Public speaking and meeting new people can be a major source of stress and anxiety–one that prevents us from speaking out, trying new things, or nurturing important relationships. When such feelings reach a level so severe that they interfere with daily functioning, it’s what is known as social anxiety disorder. If you observe signs of a socially awkward child, you might actually be looking at social anxiety disorder in children. The symptoms may display differently depending on the age of the child, making it tricky to diagnose. This article will cover the basics of what social anxiety is, how it manifests in children, and what parents can do to help a socially anxious child. 

What Is Social Anxiety?

To put it simply, social anxiety disorder (SAD) is an extreme fear of rejection, humiliation, and otherwise being judged that results in afflicted individuals withdrawing from social situations or enduring them but experiencing extreme distress. The key criteria for diagnosing SAD is that these feelings persist for at least six months, and occur consistently in multiple settings with peers.

Recognizing Social Anxiety Disorder In Children

Social anxiety is the third most common type of social anxiety disorder in the United States. While it is estimated to affect approximately 7% of all adults, it was found to affect little over 9% of adolescents between the ages of 13-18 (though it has also been diagnosed in children as young as eight years old). Early childhood shyness is sometimes a precursor–but not always, which is one of the reasons why it can be so difficult to diagnose early on. 

Many of the most easily identifiable signs of SAD are ones that might otherwise be passed off simply as childish behavior: Crying, throwing tantrums, or hiding behind a parent’s leg. However, it can be challenging to recognize as the social settings where a child’s anxiety would be triggered are places where their behavior can’t easily be observed, such as at school or a friend’s house. 
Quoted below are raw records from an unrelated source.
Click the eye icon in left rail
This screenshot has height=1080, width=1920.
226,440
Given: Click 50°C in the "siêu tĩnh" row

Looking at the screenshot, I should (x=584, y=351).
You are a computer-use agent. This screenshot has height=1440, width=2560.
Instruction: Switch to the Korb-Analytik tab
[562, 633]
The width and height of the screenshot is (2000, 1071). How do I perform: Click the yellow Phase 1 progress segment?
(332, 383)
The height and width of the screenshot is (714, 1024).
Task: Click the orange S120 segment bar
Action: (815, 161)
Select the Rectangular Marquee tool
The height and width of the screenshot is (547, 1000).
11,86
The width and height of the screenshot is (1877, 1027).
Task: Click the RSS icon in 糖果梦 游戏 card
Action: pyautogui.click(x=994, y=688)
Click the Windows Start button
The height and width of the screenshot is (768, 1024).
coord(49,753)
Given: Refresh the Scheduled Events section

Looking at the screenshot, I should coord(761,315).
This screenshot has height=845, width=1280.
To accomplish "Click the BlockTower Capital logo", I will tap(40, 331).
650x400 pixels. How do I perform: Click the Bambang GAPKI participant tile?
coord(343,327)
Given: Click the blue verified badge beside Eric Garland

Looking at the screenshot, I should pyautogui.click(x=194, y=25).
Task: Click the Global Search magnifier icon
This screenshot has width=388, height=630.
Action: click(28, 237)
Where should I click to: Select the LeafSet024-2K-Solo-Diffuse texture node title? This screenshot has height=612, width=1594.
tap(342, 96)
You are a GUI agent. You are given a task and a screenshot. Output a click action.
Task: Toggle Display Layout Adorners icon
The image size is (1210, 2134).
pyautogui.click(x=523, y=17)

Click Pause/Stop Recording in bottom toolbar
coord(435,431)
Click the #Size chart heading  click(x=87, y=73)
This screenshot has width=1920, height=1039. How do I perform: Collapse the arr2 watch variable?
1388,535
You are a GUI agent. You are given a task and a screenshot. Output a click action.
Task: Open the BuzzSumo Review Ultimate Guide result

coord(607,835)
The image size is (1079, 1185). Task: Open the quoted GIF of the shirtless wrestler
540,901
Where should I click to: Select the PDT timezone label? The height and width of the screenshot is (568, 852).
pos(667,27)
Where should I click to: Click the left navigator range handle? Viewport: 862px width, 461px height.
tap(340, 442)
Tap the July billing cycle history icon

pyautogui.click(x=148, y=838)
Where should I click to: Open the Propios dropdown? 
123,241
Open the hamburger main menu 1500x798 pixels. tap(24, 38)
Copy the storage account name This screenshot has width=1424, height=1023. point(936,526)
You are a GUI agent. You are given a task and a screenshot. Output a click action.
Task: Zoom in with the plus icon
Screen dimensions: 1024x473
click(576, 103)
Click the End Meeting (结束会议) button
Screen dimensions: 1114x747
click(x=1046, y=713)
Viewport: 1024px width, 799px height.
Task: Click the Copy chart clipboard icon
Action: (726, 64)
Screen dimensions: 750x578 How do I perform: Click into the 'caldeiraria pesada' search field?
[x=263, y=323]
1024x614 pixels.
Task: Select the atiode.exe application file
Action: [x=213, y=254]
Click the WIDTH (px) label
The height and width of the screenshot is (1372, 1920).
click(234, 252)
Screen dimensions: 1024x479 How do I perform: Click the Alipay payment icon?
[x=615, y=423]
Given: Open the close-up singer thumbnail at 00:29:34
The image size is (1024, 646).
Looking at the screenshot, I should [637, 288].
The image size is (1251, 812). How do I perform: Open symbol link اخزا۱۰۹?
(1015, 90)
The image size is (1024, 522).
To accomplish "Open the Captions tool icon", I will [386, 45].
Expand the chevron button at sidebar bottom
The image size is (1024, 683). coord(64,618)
Signs & Symptoms of Social Anxiety Disorder In Children

Social anxiety disorder symptoms can be both behavioral and physical. Physical signs of distress will typically occur during or immediately before some sort of social interaction. These include blushing, sweating, rigid posture, difficulty speaking, shortness of breath, stomach aches, nausea, trembling, and racing pulse. Behavioral signs can be:

  1.  A child that has few friends and has difficulty or is reluctant to take part in group activities.
  2. When they do take part, they are noticeably quiet and reserved and try to avoid bringing attention to themselves
  3. Avoidant behavior (i.e. Refusing to attend birthday parties, frequently asking to stay home from school, reluctance to speak on the phone)
  4. Fear of reading aloud or asking questions in class
  5. Sits alone at places like the cafeteria or library
  6. Avoids eye contact

A parent or guardian must learn to recognize when these feelings go beyond a normal level of shyness or self-consciousness (because everyone experiences some degree of these feelings at some point in their lives). If left untreated, a child experiencing social anxiety disorder may suffer academically and fail to develop necessary social skills which could exacerbate the condition in adulthood.

It’s important to note that these symptoms may vary depending on the type of social anxiety a child has. Performance social anxiety disorder is the specific fear of speaking or performing in public, rather than a fear of general social interactions. 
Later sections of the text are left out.